- Instruction -
Please render the material, from its first line to the line containing "Looking at the", as a Markdown table with the columns Row and Line, numbering each line and skipping blank ones. Leave the pictures out of your table.

- Given data -
■ ■ ■ ■ ■

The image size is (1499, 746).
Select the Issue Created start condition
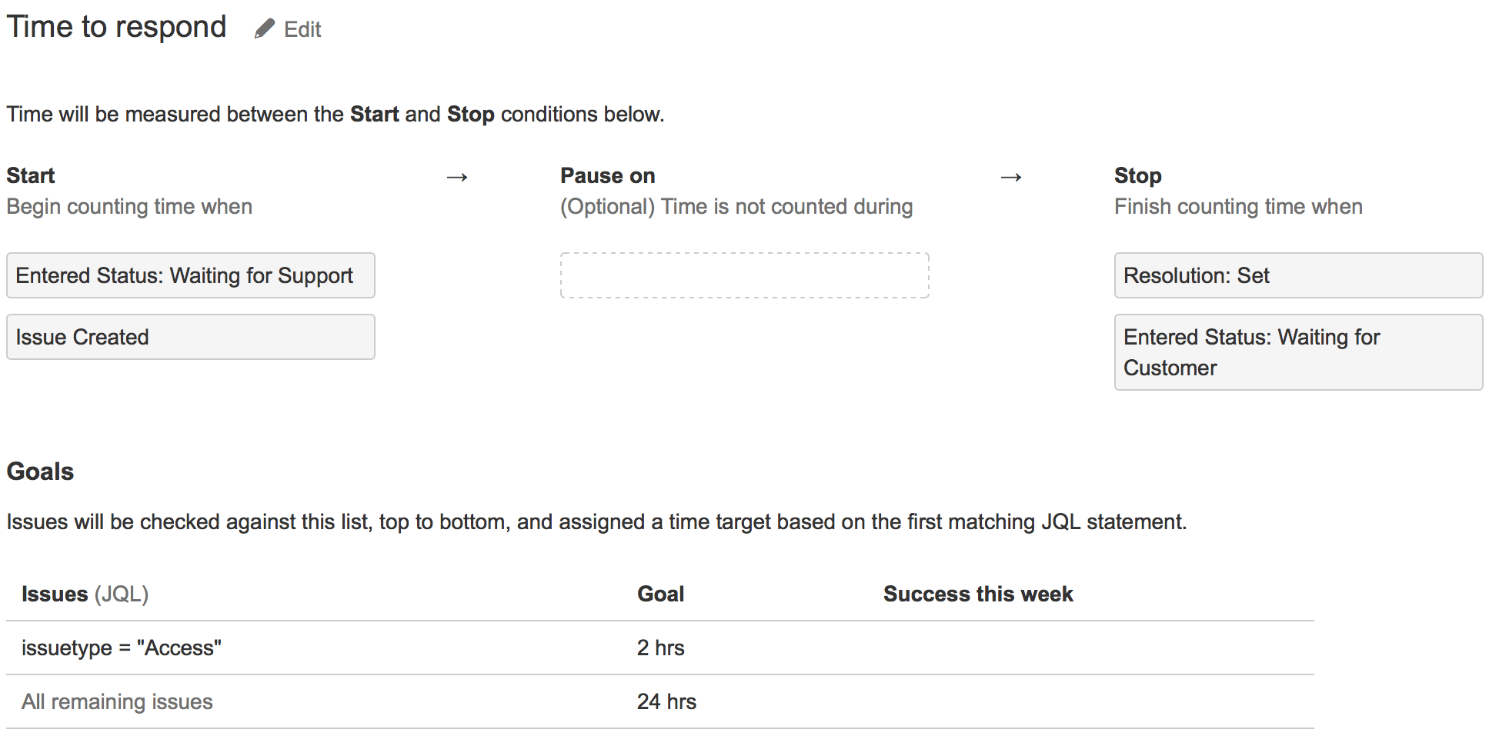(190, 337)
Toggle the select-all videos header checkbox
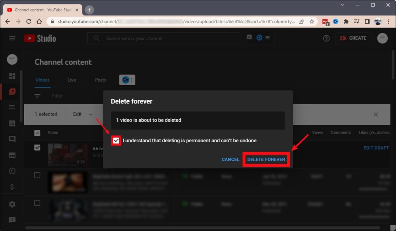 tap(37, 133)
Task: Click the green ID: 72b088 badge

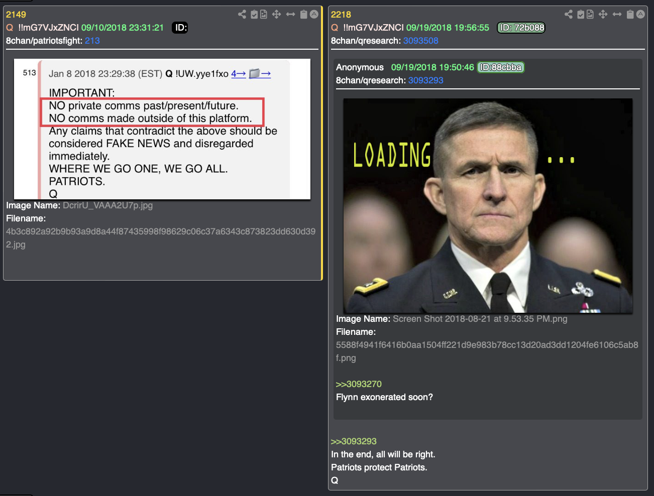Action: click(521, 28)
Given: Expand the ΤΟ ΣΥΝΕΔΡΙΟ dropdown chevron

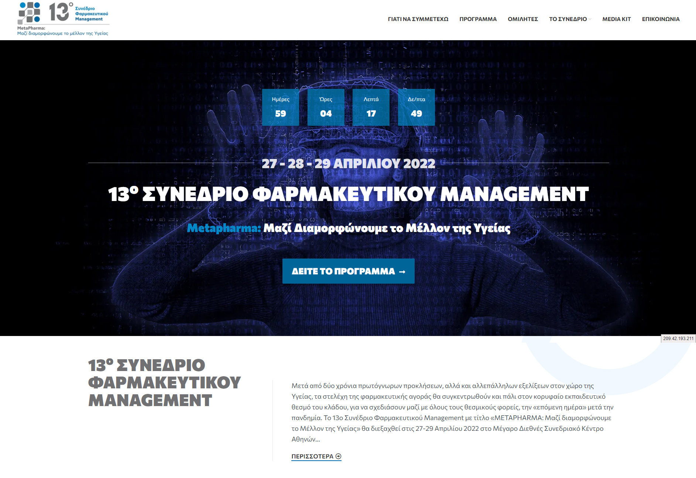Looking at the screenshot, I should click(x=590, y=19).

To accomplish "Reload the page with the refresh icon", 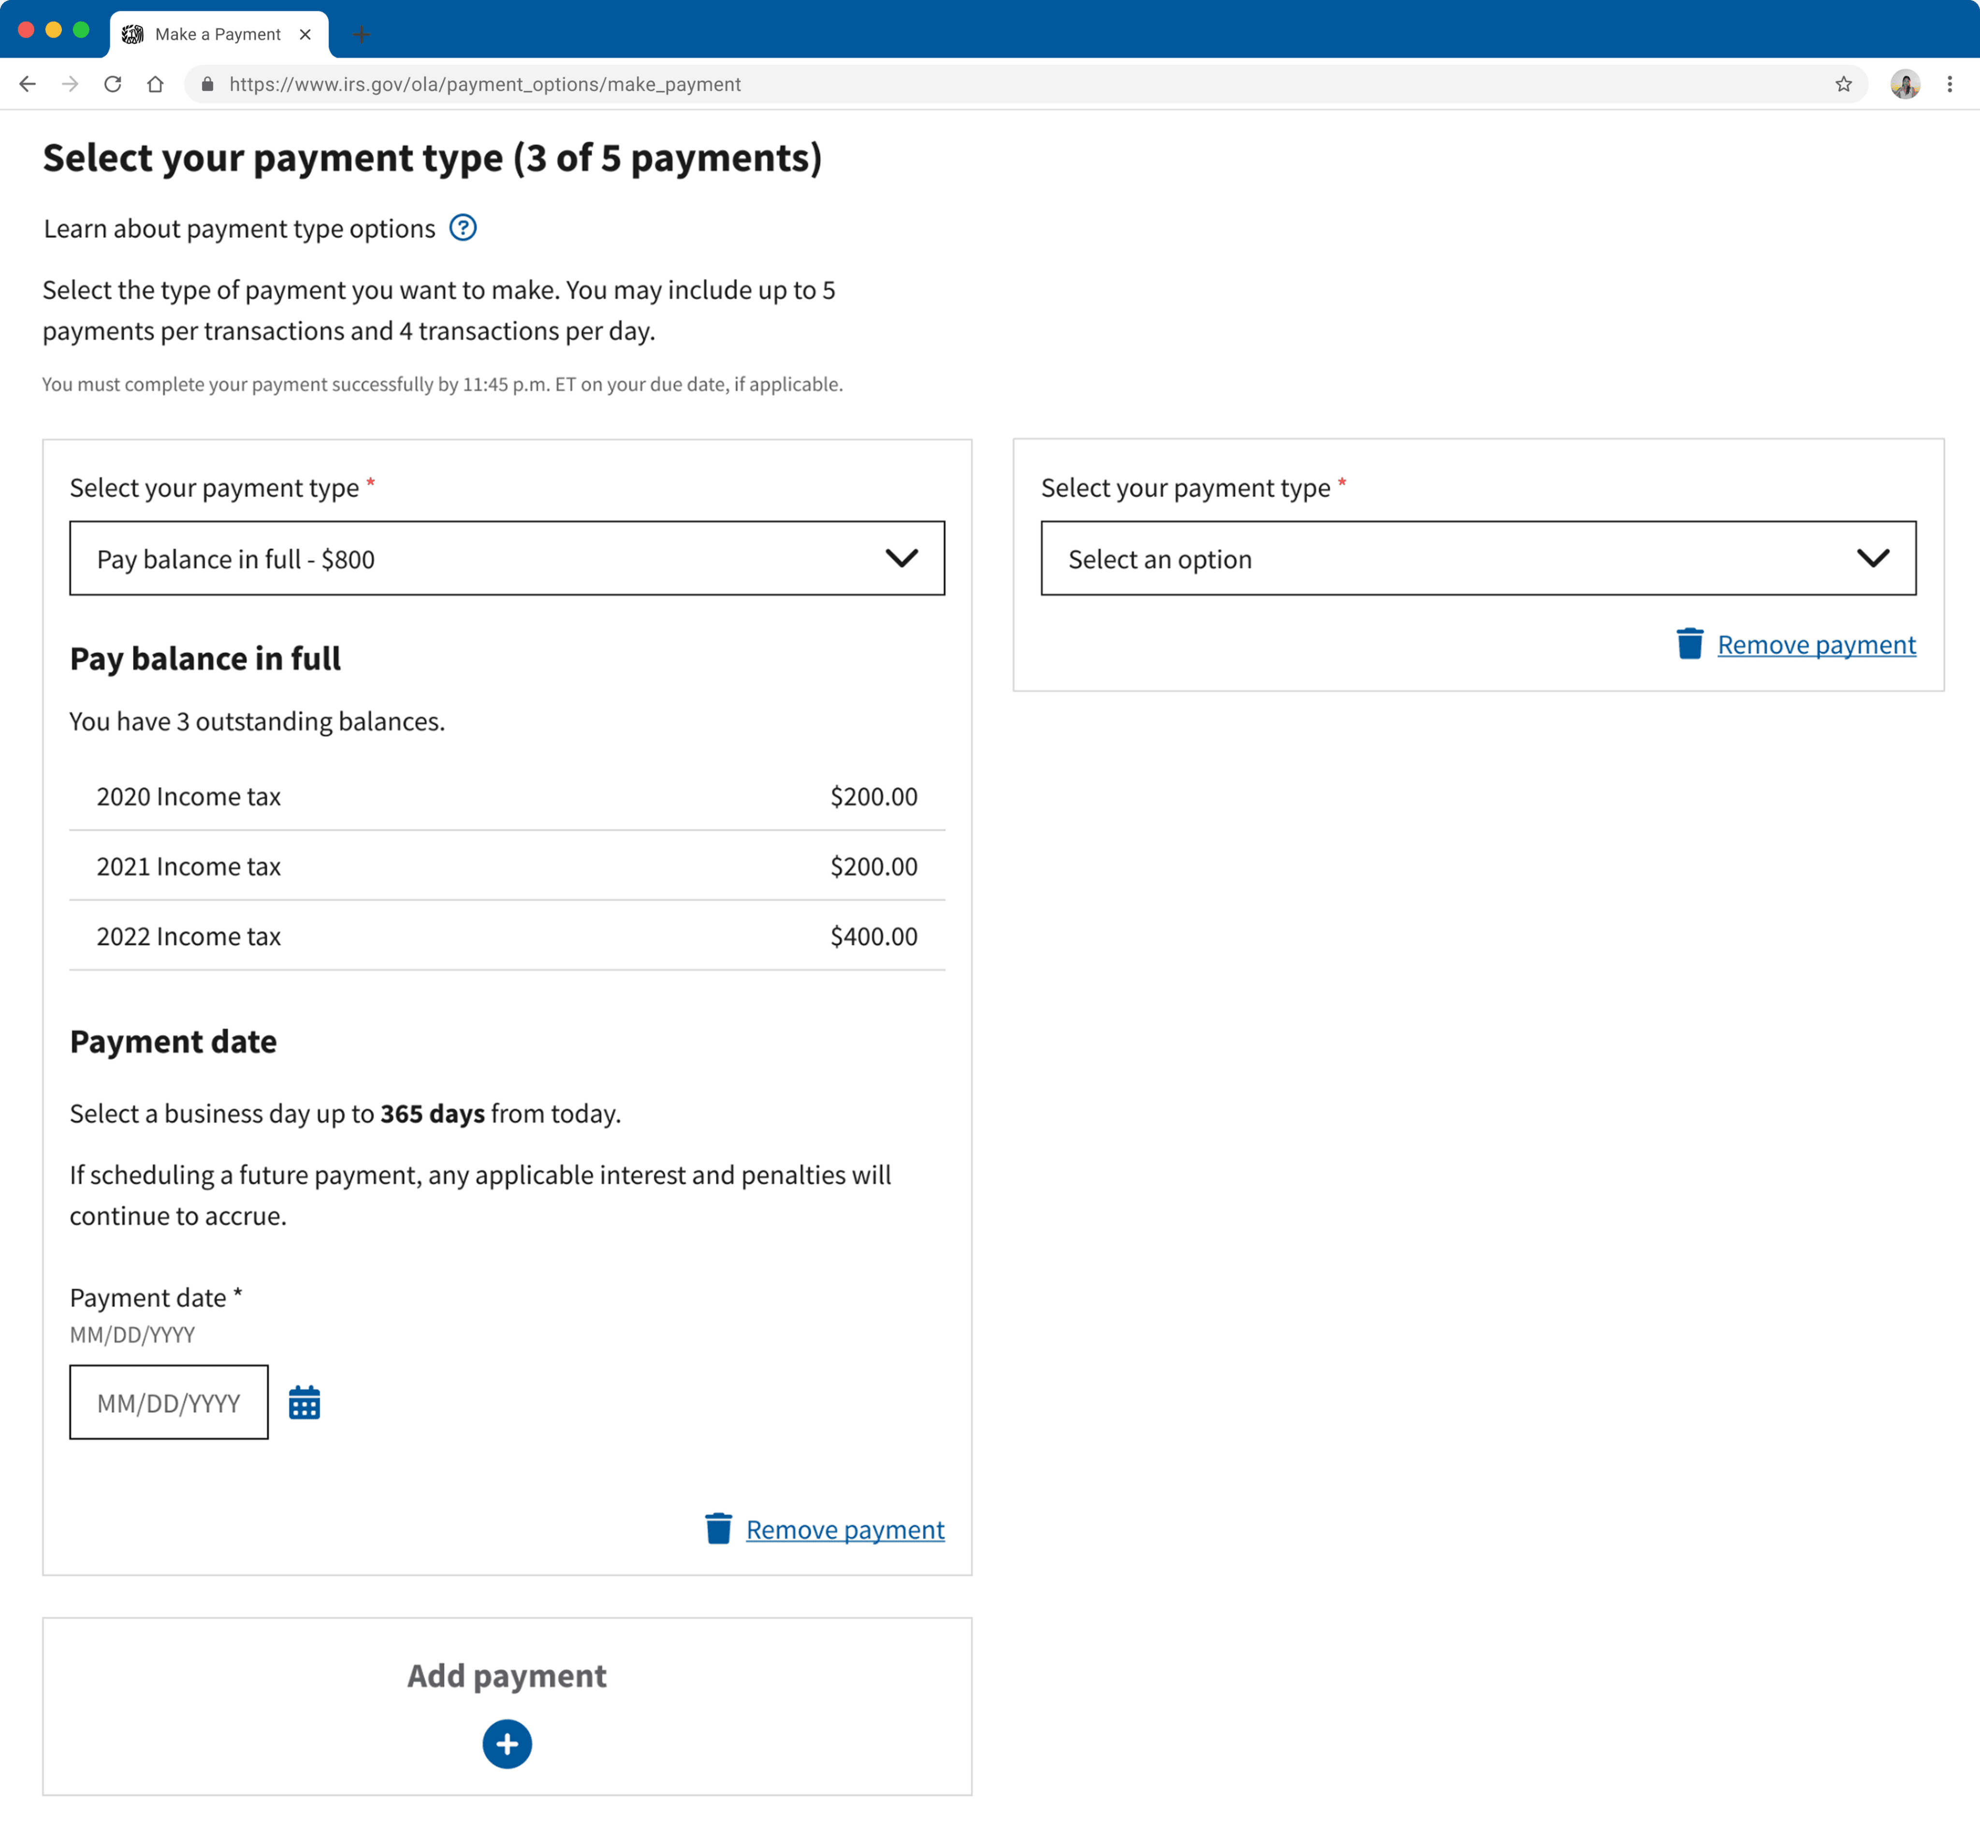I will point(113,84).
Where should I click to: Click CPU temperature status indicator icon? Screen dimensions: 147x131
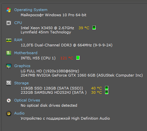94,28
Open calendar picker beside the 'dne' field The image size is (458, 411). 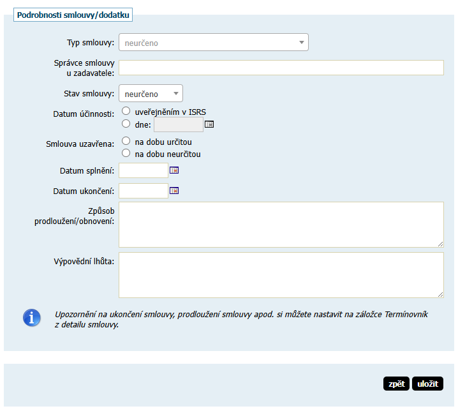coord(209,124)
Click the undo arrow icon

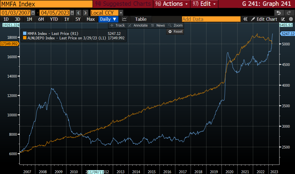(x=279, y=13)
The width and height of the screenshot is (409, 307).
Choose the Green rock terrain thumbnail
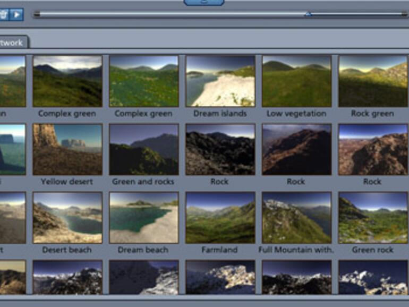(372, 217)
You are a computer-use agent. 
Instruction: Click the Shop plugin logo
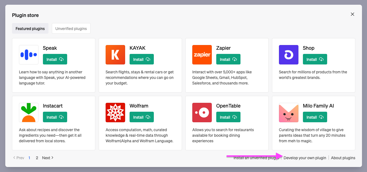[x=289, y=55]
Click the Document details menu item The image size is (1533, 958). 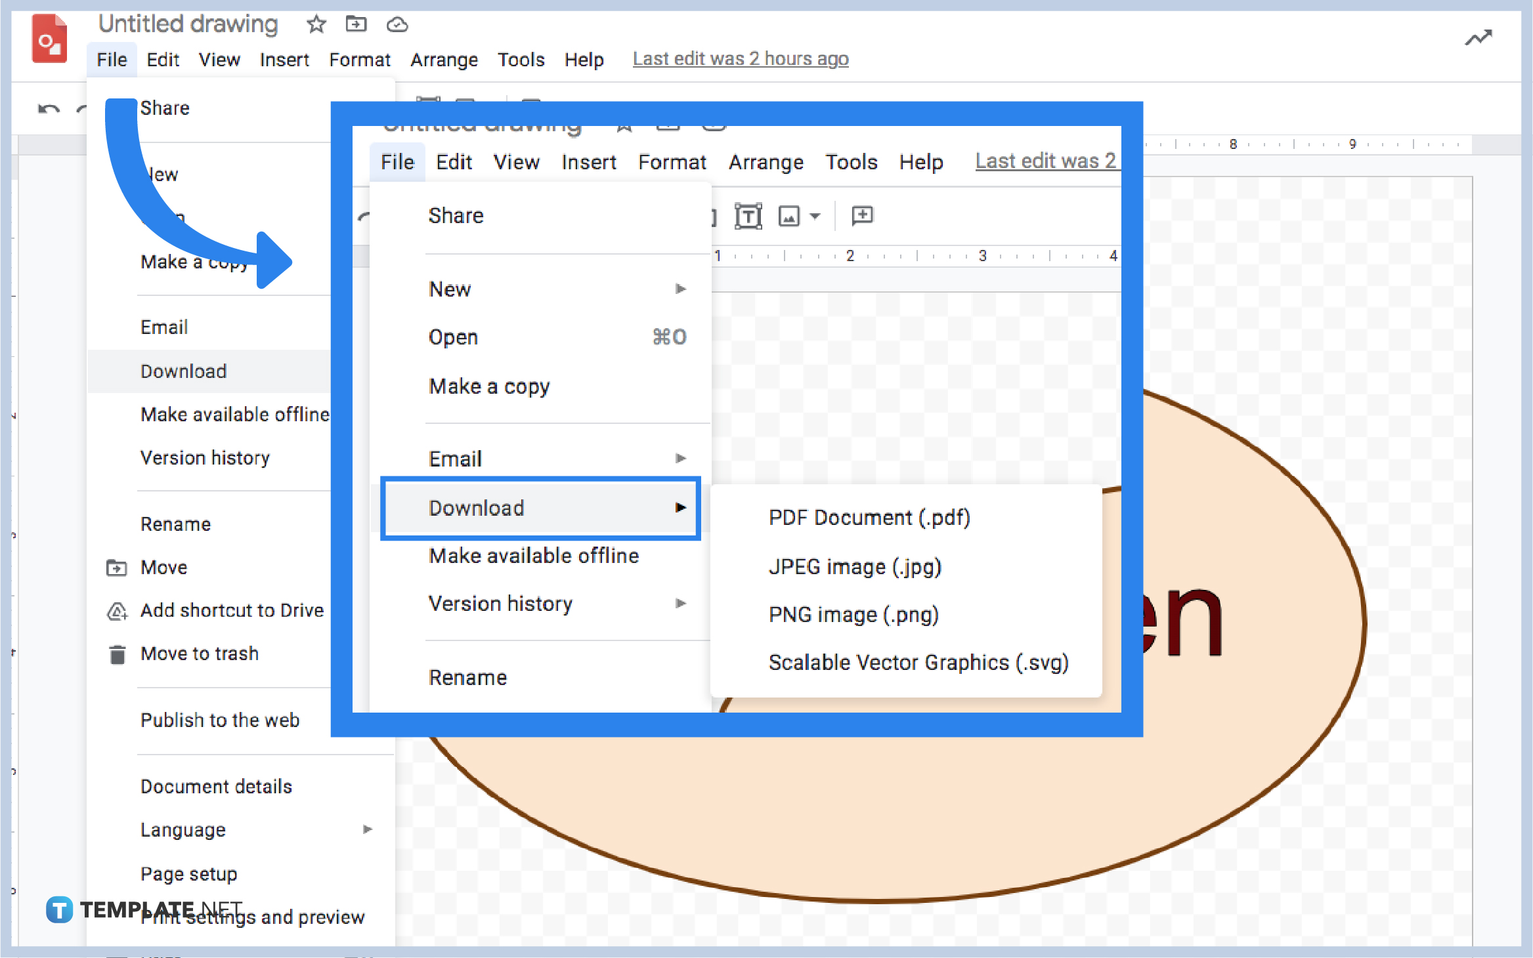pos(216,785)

■ ■ ■ ■ ■

- Result -
| Row | Line |
|---|---|
| 1 | The image size is (1499, 746). |
| 2 | Select the Issue Created start condition |
| 3 | (190, 337) |
| 4 | Toggle the select-all videos header checkbox |
| 5 |  tap(37, 133) |
| 6 | Task: Click the green ID: 72b088 badge |
| 7 | Action: click(521, 28) |
| 8 | Given: Expand the ΤΟ ΣΥΝΕΔΡΙΟ dropdown chevron |
| 9 | Looking at the screenshot, I should click(x=590, y=19). |